"You have enemies? Good. That means you've stood up for something, sometime in your life."
-Sir Winston Churchill
This quote caught me rather off guard recently.
Now, I'm not claiming Winston Churchill was perfect in any way, but as the Prime Minister of The United Kingdom for the large part of World War II, he certainly knew what it meant to have enemies—both personal and of state.
It's so easy to get too caught up with getting everyone on side—being everyone's friend—that, while we may indeed be well liked, it compromises our faith. And also our ability to be any kind of a good example, or representative of Christianity.
In James 4:4, The Bible makes this clear: "Anyone who chooses to be a friend of the world becomes an enemy of God."
Now, I don't believe this is a call to go and get as many people off side as possible.

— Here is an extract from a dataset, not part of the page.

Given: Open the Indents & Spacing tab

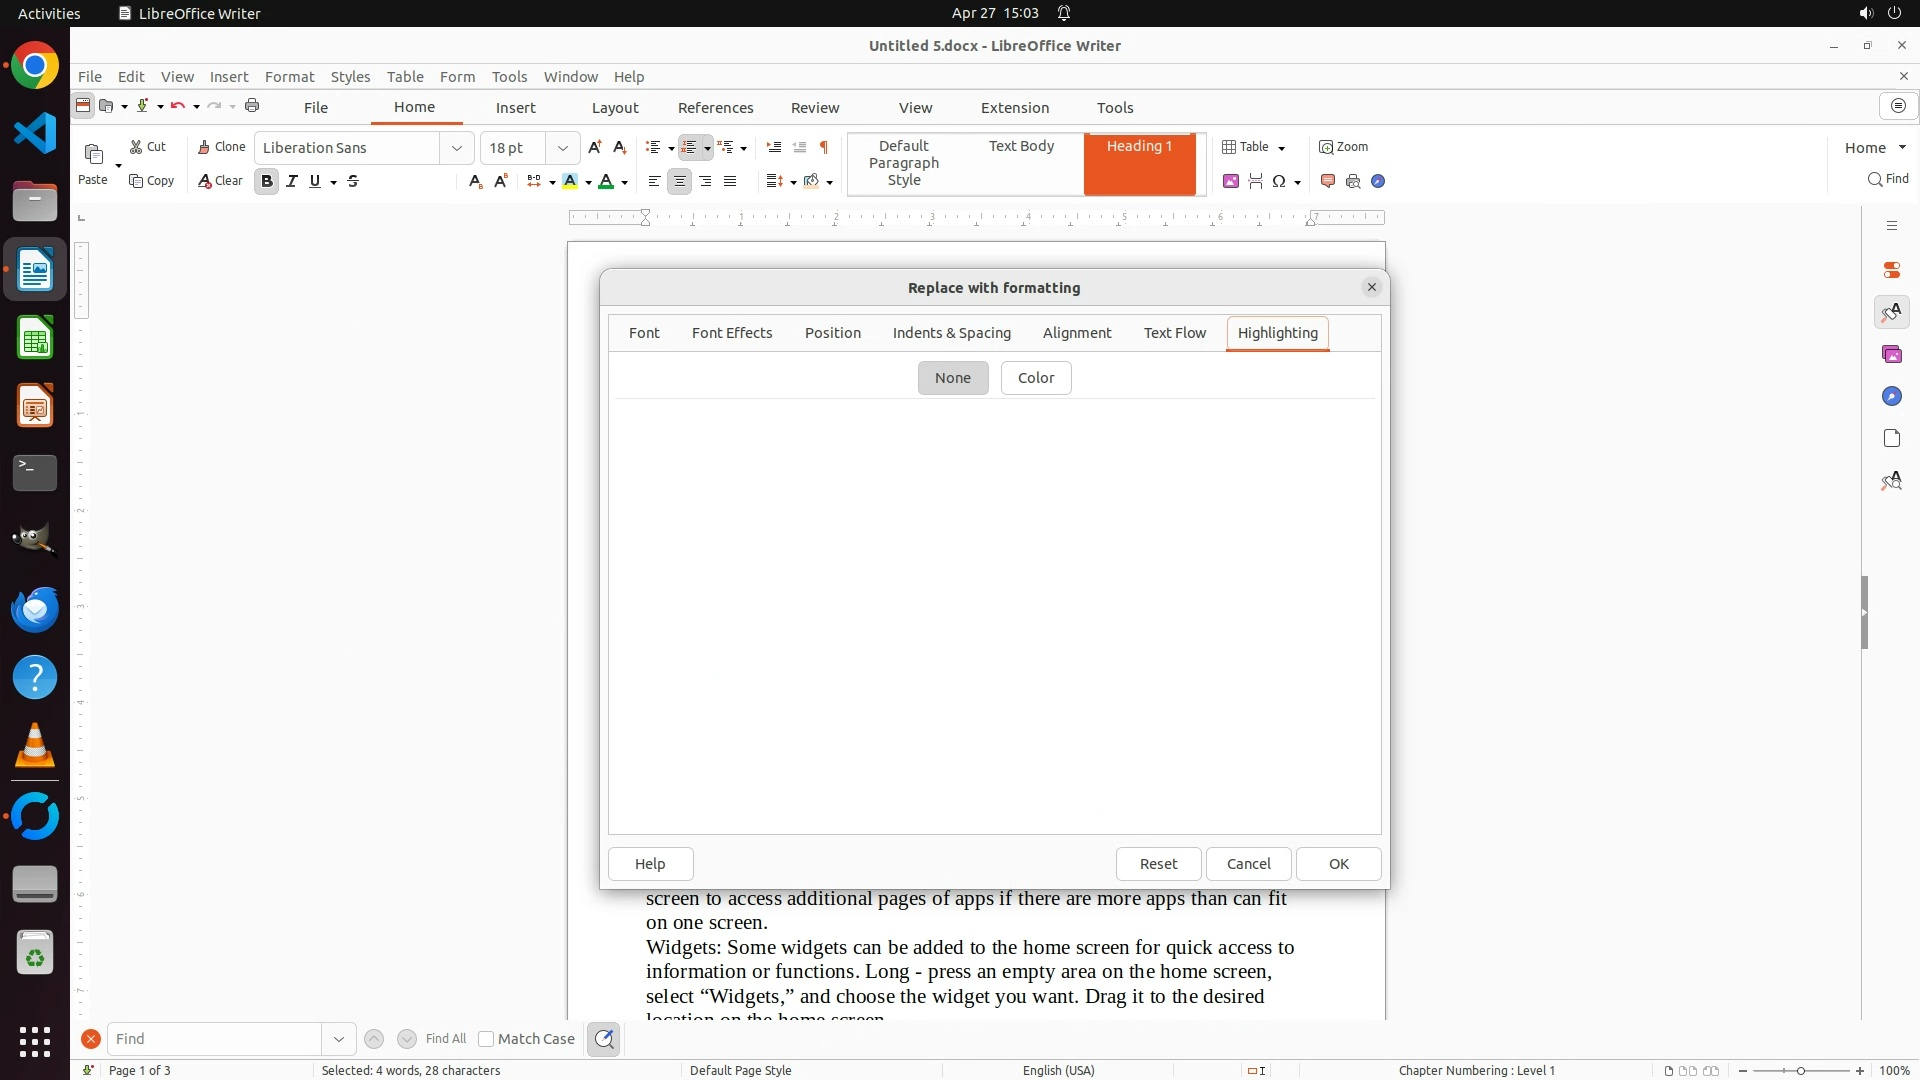Looking at the screenshot, I should [951, 333].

In fact, the Bible also says quite clearly that it should not be our deeds that cause people to be our enemies.
In Proverbs 25:21: "If your enemy is hungry, give him food to eat; if he is thirsty, give him water to drink."

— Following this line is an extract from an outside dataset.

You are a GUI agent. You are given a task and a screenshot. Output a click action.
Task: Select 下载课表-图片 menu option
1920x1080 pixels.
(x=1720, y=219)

And earlier, in Exodus 23:4-5: "If you come across your enemy’s ox or donkey wandering off, be sure to return it. If you see the donkey of someone who hates you fallen down under its load, do not leave it there; be sure you help them with it."
And in Leviticus, Matthew, Mark, Luke, Romans, Galatians, and James we are instructed to "love your neighbour as yourself".
But what The Bible doesn't say is "it's okay to have others' opinions of you as your first priority".